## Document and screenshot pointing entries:
____

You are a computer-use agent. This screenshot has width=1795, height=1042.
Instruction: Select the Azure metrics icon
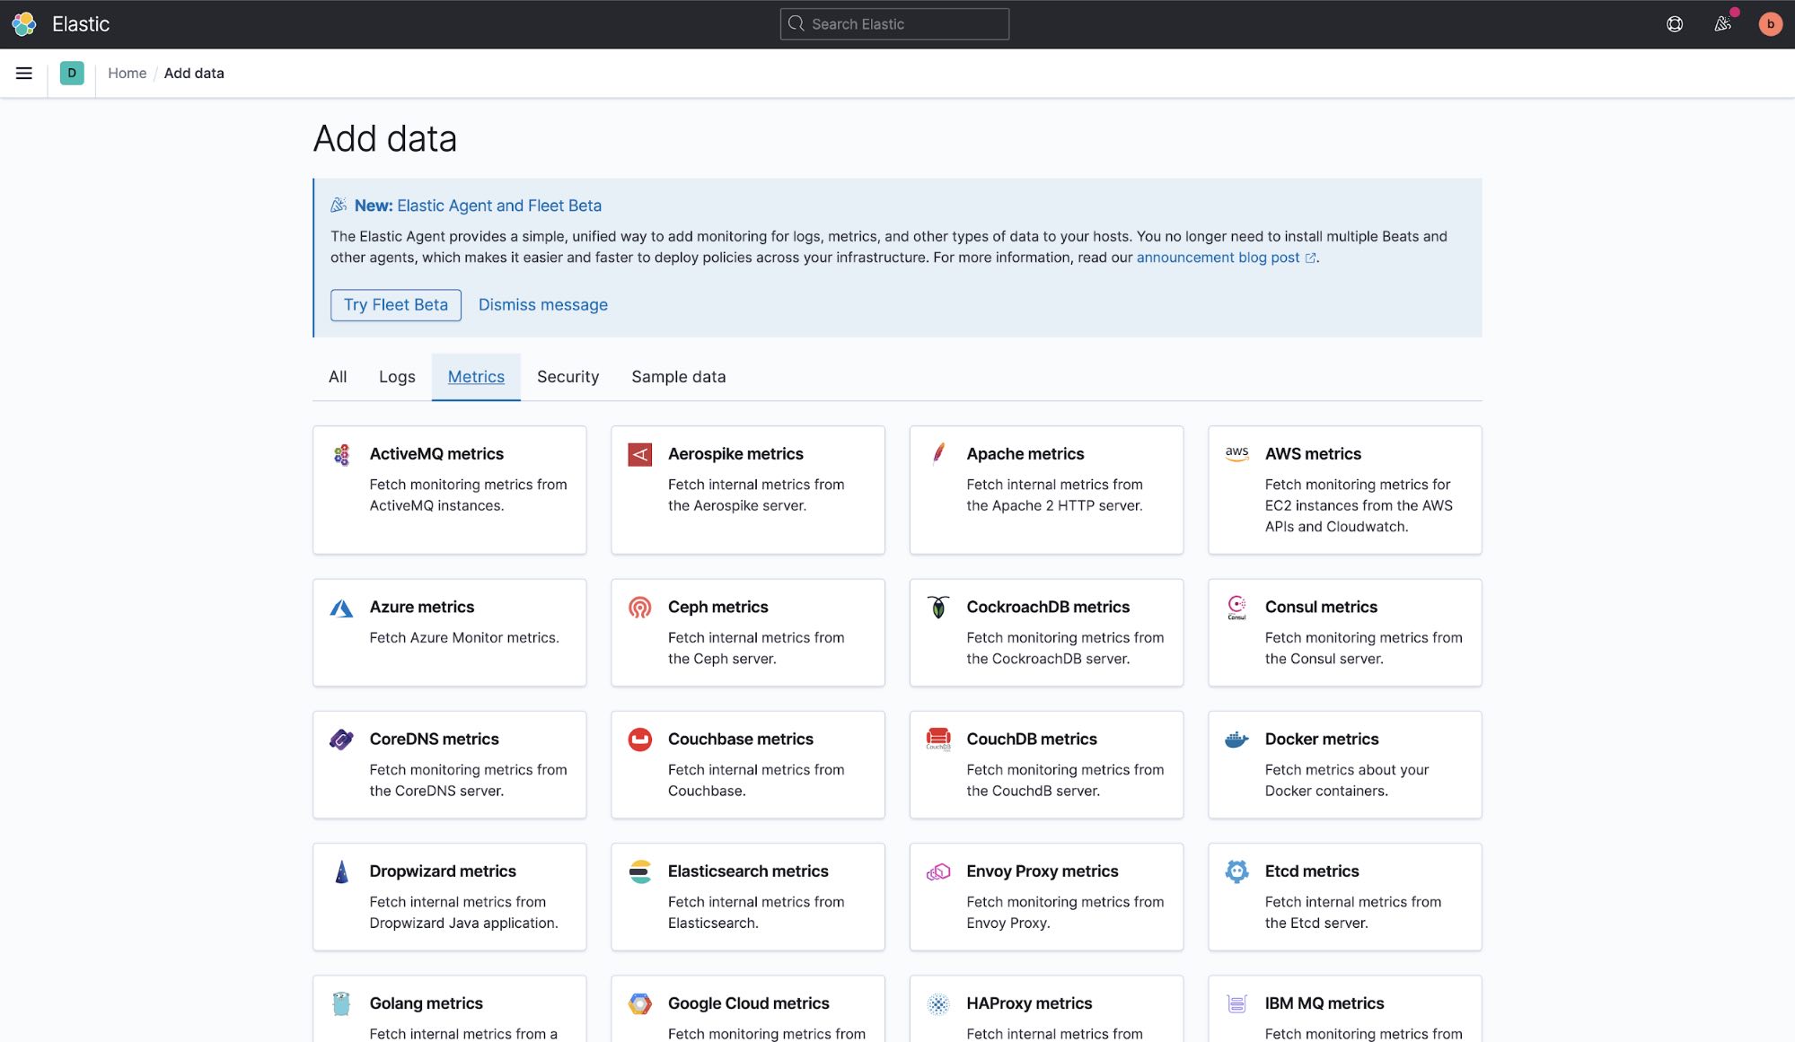tap(341, 607)
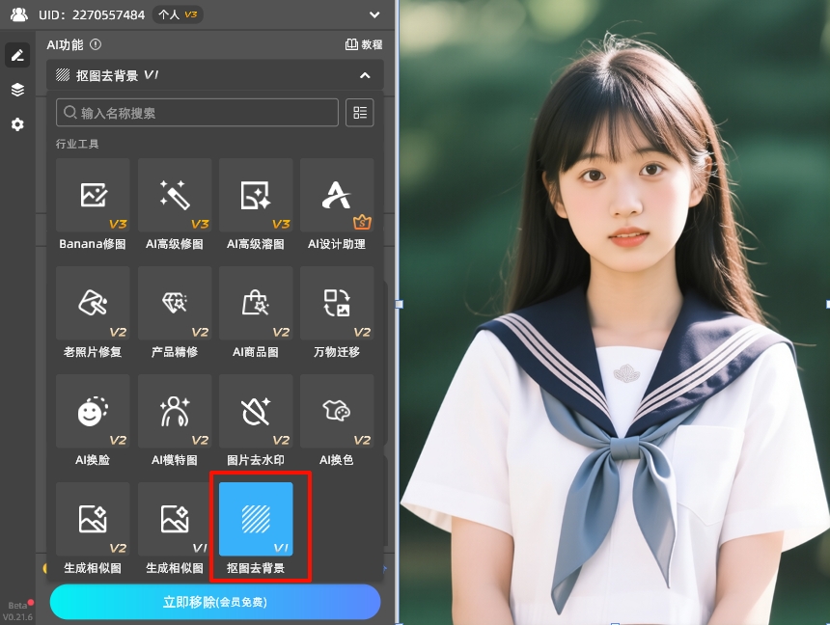Toggle the list view icon beside the search box
Screen dimensions: 830x625
pos(359,113)
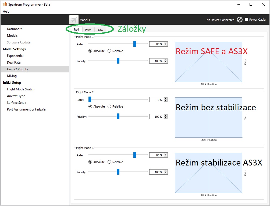Screen dimensions: 270x206
Task: Open the Help menu
Action: coord(6,12)
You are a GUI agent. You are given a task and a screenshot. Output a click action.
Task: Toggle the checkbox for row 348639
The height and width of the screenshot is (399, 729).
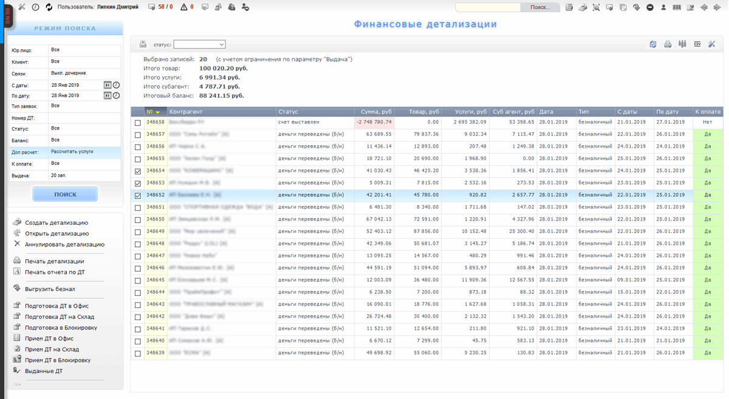(x=138, y=353)
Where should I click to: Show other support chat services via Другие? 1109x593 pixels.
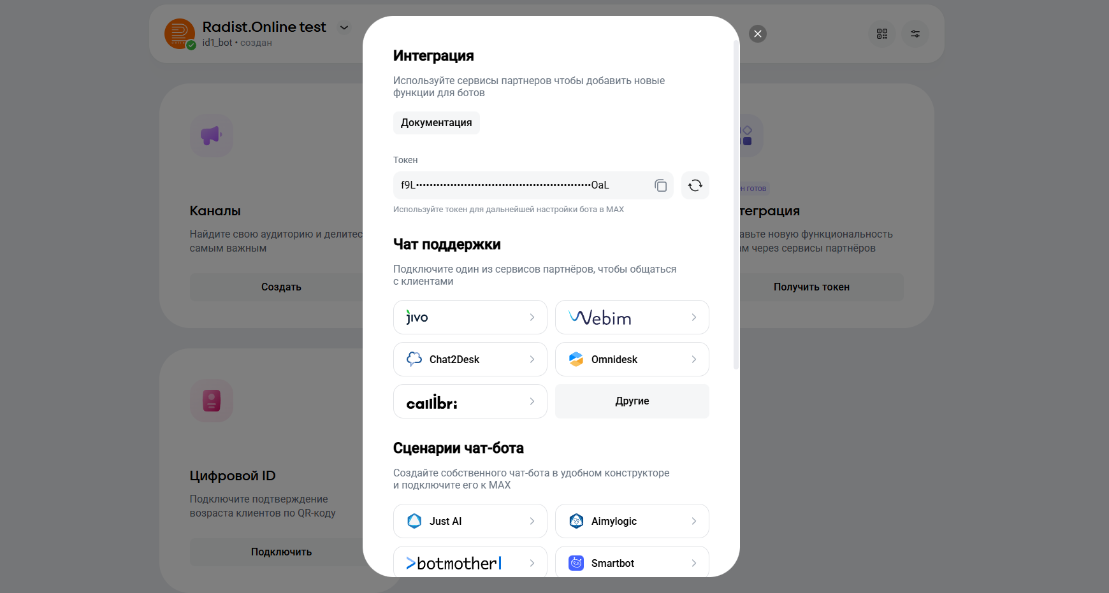point(632,401)
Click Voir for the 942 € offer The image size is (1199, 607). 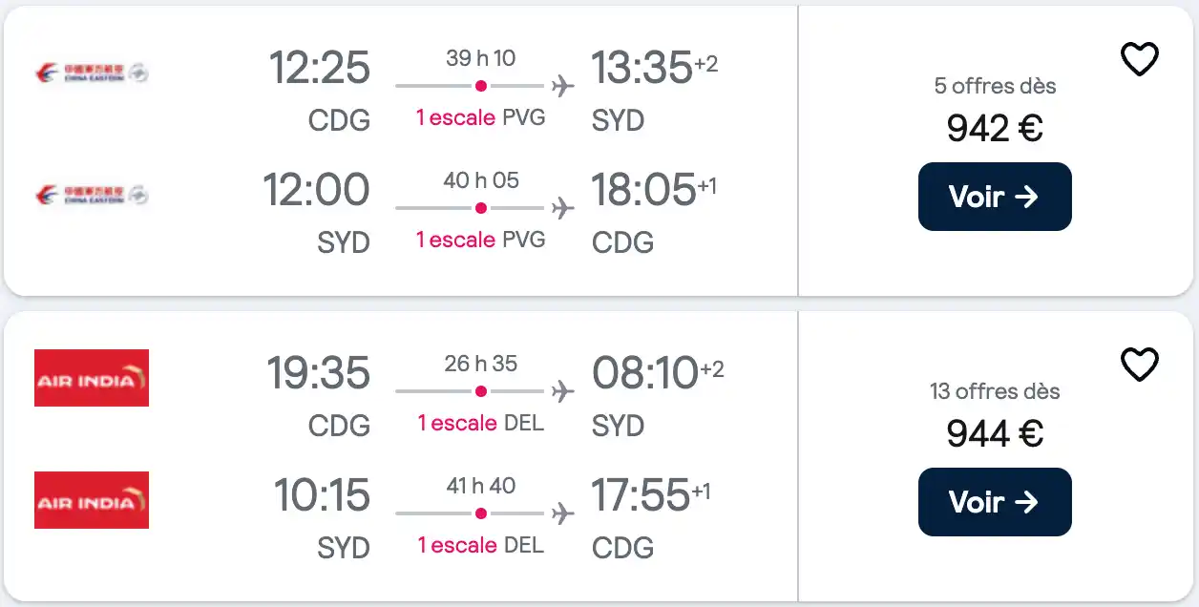click(995, 197)
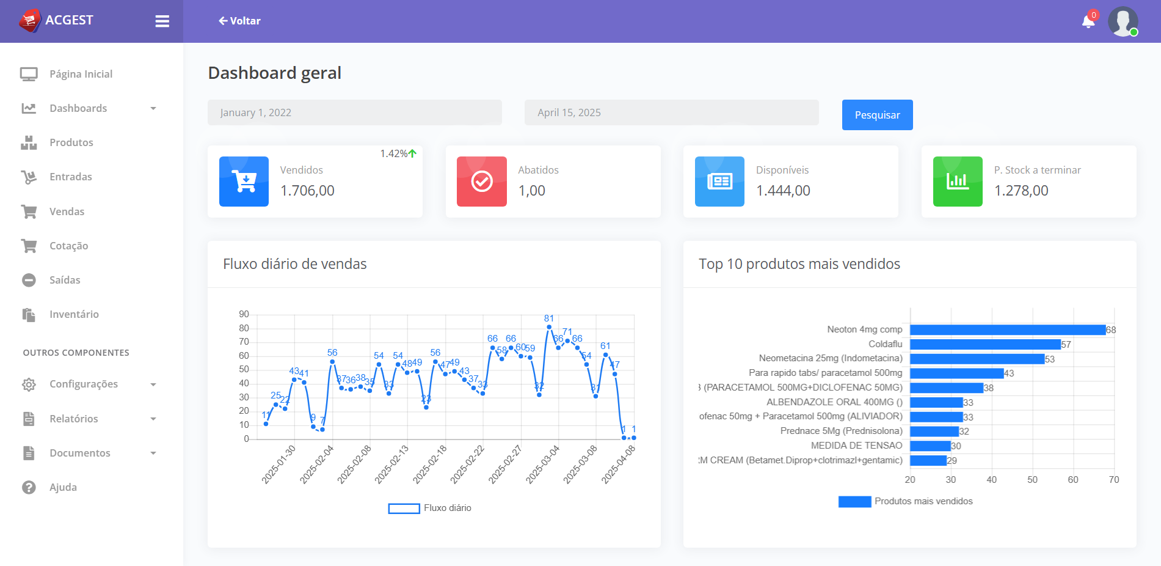Select Cotação in the sidebar menu

(29, 246)
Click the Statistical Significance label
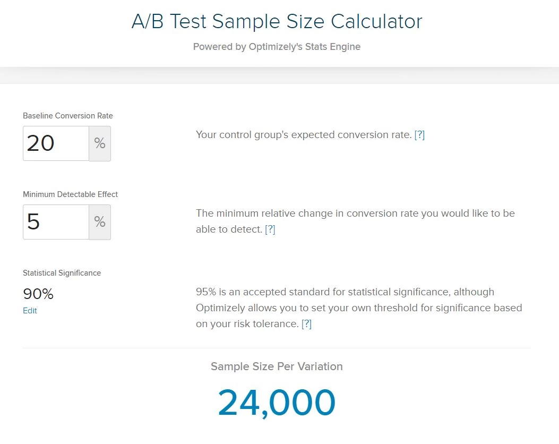The image size is (559, 444). [62, 273]
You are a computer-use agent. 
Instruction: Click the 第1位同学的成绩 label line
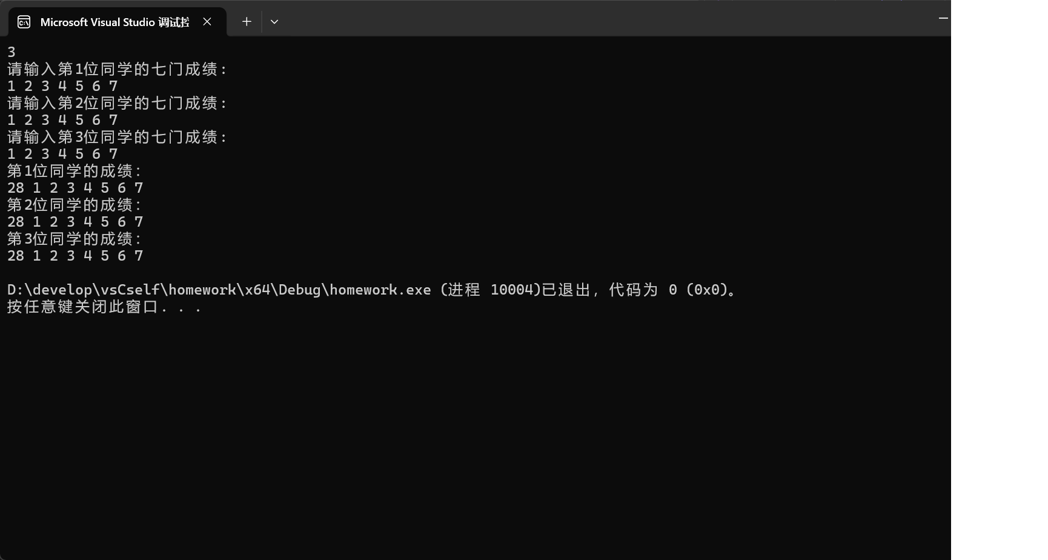pyautogui.click(x=74, y=171)
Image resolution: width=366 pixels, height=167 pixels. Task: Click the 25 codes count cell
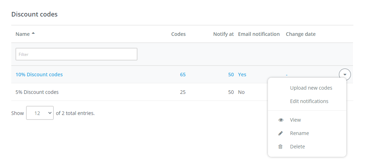click(183, 92)
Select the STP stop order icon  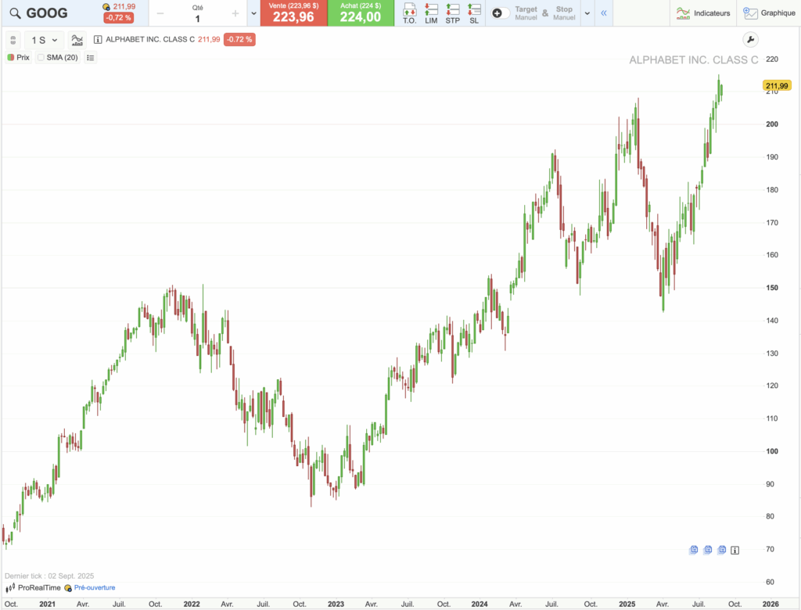click(x=451, y=13)
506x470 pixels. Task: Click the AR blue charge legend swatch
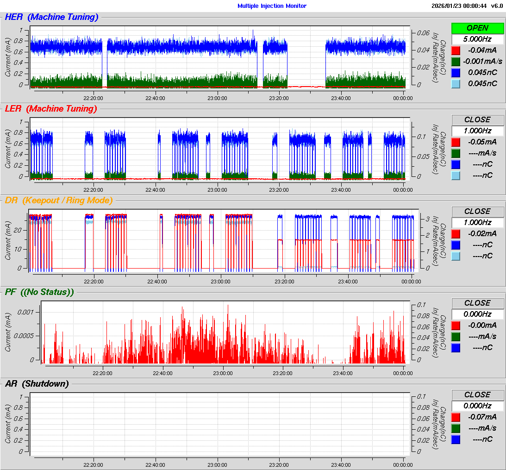pos(456,439)
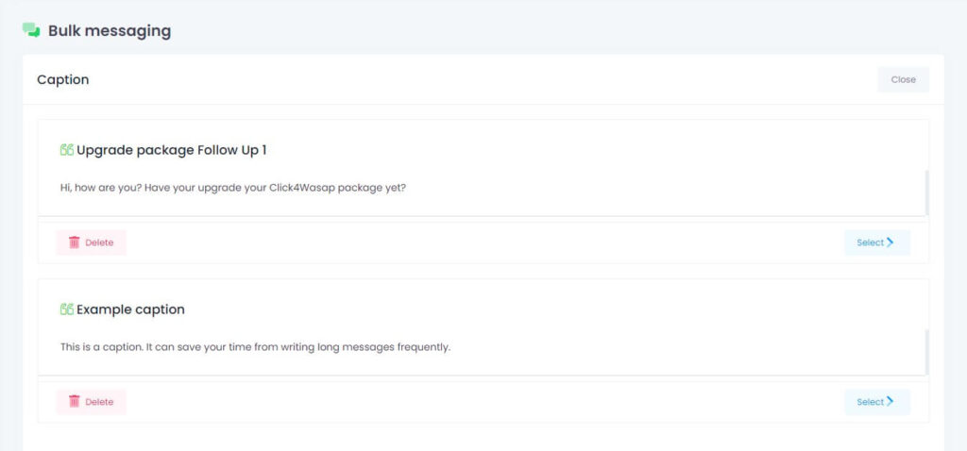Delete the Upgrade package Follow Up 1 caption
The width and height of the screenshot is (967, 451).
92,242
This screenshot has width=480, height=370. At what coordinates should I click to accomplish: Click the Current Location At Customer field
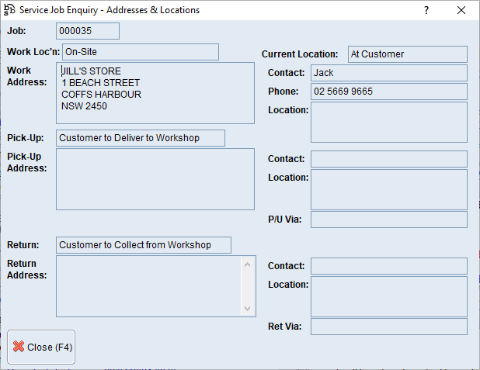[407, 54]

____

## SHORT TASK:
Copy word for word the lines above, from the line with "You are a GUI" up to and including the line with "(x=138, y=353)". Leave out the pictures.

## WRITTEN RESPONSE:
You are a GUI agent. You are given a task and a screenshot. Output a click action.
Task: Toggle the checkbox for row 348639
The height and width of the screenshot is (399, 729).
(x=138, y=353)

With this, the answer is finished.